WORK REQUIRED:
Collect every line in the records below that contains the word "sidebar", and copy each of those lines in full.

(Text and item location entries)
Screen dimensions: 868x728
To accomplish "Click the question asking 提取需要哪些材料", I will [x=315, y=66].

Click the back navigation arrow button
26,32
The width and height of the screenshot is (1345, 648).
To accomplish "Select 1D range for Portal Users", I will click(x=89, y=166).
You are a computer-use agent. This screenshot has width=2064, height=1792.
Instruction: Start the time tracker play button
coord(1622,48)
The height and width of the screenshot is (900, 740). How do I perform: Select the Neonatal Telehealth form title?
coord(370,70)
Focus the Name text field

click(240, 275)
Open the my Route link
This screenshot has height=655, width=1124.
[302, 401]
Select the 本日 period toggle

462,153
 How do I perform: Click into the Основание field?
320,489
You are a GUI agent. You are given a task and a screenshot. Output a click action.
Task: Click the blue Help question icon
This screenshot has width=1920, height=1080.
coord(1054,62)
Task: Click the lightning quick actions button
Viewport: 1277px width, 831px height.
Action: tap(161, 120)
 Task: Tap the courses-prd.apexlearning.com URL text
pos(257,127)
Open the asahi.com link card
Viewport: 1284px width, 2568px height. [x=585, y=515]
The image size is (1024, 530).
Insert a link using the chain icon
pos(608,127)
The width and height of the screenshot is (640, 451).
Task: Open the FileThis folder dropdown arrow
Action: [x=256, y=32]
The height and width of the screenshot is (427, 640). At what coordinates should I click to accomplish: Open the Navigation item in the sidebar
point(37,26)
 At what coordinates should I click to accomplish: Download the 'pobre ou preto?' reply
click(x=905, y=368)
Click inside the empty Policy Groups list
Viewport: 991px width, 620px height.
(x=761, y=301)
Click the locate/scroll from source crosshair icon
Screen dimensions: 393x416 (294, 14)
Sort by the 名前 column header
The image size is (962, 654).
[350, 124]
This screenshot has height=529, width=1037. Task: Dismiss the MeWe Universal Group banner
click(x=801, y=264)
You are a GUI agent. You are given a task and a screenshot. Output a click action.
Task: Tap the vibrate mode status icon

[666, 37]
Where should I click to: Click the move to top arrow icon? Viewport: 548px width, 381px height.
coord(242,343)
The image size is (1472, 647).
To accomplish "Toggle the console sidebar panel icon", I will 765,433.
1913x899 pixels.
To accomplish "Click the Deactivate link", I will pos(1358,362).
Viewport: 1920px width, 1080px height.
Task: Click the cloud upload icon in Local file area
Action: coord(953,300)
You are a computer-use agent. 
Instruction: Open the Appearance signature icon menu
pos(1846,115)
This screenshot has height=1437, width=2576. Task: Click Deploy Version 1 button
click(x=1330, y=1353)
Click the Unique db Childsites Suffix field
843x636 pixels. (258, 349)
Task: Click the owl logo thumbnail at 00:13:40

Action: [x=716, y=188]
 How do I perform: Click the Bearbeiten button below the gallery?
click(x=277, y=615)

ANSWER TO THIS EXERCISE:
The height and width of the screenshot is (427, 640). At what coordinates should I click to accomplish: Open the Navigation item in the sidebar
To accomplish "Toggle the console sidebar panel icon", I will 765,433.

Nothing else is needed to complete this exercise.